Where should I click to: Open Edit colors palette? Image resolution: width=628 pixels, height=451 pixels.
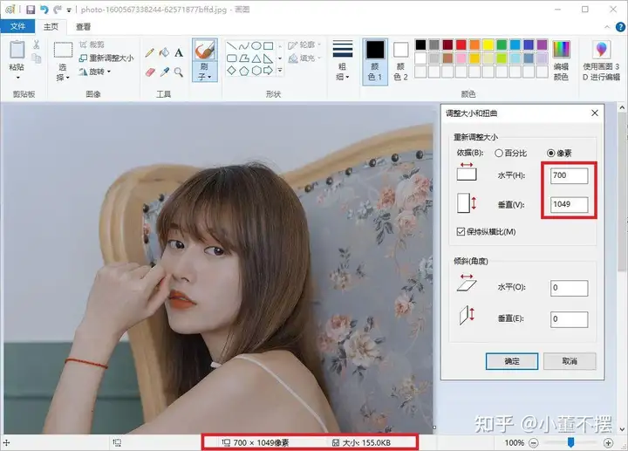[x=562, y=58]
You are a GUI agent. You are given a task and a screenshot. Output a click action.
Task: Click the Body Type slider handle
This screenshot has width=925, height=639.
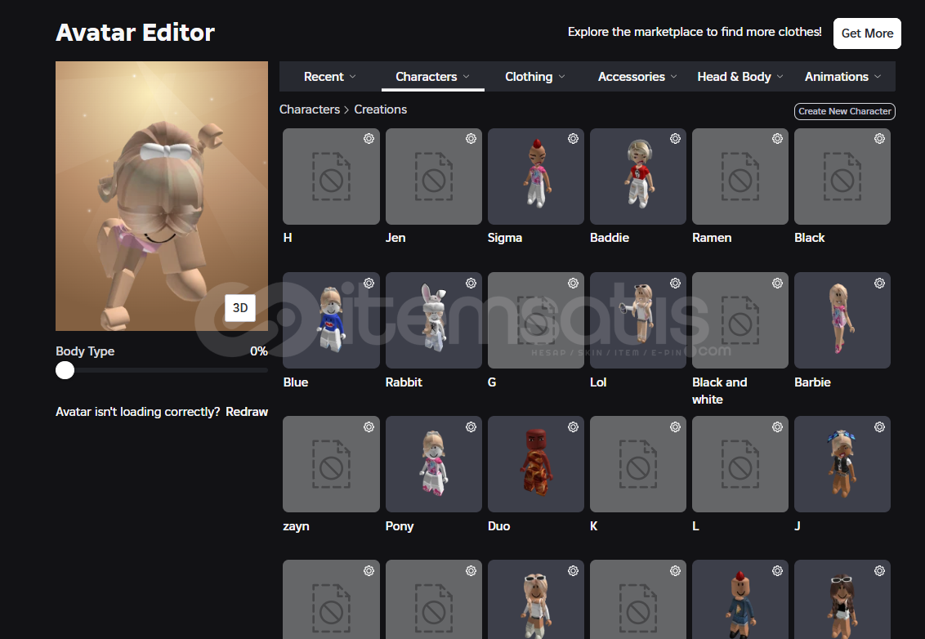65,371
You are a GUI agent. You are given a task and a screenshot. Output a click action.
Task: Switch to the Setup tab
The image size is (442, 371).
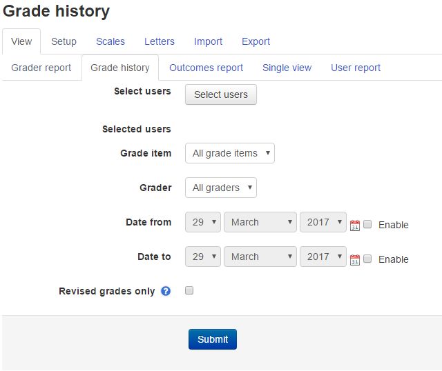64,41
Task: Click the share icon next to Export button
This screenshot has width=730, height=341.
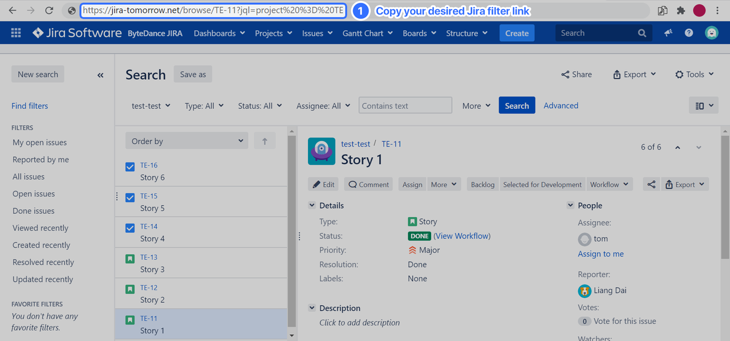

■ **ASSIGNMENT**: Return the preceding entries exactly, each word as given, but leave out any picture.

■ **EXERCISE OUTPUT**:
Where should I click to: Open Edit colors palette? Image resolution: width=628 pixels, height=451 pixels.
[x=562, y=58]
You are a GUI agent. You are given a task and a screenshot. Output a click action.
Task: Click the Body Type slider handle
This screenshot has width=925, height=639.
65,371
You are a GUI agent. You are given a task and a screenshot. Output a click action.
Task: Switch to the Setup tab
The image size is (442, 371).
64,41
Task: Click the share icon next to Export button
This screenshot has width=730, height=341.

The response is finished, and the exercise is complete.